Guix and nix are pushing hard in this arena because they try to verify all source from the ground up, sorta like mathematicians have been doing with foundational mathematics (eg Principia Mathematica).

For now a bash script or docker image is probably good enough, but I think later it will really need guix (or similar) to ensure secure builds. Bitcoin uses guix fwiw.

My main interest is being able to ensure that if I compile a vault which has exactly the same source code as my friend, those two binaries should be the same. If they’re not the same then we have to trust that the features in each different binary really are the exact same features. eg if maidsafe tells me to download binary 9e3...a11 and I can’t compile the same binary myself from source, I can’t say which source they really used for that release so I can’t really know what features are in that binary.

Having a recipe helps a lot. Having a recipe with ‘fully verifiable ingredients’ (ie guix) is even better.

This may be of interest.

This won’t be true if you have different target processors. Any “arch=native” like compiler optimizations will change this. Intel vs AMD etc.

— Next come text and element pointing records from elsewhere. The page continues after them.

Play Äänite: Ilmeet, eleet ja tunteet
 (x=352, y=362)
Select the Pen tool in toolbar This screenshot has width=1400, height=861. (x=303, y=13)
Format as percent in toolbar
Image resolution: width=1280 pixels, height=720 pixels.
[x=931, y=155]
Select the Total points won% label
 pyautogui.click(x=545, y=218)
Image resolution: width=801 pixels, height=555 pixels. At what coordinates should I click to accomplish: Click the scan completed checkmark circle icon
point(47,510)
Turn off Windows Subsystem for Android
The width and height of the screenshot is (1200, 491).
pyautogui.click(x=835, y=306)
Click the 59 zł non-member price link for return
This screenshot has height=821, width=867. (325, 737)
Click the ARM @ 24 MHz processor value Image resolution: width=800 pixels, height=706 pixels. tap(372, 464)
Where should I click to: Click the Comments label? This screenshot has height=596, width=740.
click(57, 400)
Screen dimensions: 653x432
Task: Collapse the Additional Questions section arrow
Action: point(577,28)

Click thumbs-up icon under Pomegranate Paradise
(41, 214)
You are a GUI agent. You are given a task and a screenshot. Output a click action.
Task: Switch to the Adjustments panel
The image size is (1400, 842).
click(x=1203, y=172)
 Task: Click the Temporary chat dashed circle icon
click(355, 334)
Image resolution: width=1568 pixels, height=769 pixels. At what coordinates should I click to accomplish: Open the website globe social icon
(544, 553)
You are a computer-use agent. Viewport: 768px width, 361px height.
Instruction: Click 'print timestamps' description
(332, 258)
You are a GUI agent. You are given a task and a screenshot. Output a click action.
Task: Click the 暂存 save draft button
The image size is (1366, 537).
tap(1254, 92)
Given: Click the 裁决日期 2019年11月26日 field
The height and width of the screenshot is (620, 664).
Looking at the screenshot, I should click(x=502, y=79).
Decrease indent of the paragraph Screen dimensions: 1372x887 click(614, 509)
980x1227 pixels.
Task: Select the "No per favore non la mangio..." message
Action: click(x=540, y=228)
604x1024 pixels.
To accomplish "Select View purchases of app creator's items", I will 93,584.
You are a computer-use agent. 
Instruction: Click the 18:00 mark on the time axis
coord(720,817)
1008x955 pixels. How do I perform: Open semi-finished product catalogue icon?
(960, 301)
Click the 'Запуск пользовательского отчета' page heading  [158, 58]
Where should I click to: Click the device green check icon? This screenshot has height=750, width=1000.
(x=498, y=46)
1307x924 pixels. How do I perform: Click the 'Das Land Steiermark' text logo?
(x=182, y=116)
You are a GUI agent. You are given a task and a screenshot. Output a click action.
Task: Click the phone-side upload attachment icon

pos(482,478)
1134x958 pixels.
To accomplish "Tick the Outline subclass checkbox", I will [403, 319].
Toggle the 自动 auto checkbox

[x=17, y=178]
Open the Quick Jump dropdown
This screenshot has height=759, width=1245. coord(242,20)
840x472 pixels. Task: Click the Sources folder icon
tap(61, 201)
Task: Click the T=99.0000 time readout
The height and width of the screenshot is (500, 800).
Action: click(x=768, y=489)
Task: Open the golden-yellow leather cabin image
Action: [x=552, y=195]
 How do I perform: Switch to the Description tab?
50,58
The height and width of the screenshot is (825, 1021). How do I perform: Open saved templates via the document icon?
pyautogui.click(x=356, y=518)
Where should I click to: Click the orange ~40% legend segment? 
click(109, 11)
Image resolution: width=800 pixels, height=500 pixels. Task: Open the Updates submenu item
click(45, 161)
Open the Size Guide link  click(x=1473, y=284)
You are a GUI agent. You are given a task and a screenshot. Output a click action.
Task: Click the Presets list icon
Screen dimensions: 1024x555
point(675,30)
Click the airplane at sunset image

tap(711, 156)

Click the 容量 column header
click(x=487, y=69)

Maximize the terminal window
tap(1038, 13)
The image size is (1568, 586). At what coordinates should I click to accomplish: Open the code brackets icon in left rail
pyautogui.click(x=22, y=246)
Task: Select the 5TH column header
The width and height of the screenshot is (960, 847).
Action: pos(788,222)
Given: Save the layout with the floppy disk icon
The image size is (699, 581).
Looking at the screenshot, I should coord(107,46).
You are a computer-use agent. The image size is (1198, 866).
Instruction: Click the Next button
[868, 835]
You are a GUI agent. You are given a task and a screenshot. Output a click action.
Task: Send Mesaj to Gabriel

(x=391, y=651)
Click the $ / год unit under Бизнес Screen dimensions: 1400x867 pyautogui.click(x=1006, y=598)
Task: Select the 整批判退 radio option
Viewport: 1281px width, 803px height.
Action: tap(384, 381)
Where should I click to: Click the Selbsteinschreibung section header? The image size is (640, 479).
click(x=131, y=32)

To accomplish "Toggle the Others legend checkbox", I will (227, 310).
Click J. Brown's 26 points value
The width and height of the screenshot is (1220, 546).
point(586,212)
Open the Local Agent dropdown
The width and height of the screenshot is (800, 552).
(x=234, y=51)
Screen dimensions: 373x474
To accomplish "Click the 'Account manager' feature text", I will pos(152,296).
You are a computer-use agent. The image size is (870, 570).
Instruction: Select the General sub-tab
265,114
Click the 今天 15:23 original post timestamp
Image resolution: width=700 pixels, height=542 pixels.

Some great info about bitcoin deterministic builds in What’s the purpose of using Guix within Gitian

There’s a lot of detail in the responses but these are the bits I found most relevant:

Providing an easy way to transition from Gitian to Guix is the primary motivation for enabling Guix within Gitian.

Of course the recommended method is still to use Guix directly rather than through Gitian.

the gitian environment is not at all setup to do the same kind of patching that we can fairly trivially achieve in Guix.

If that all just sounds like a complicated mess, it’s basically because it is. However the solution, using Guix, is actually pretty straight forward.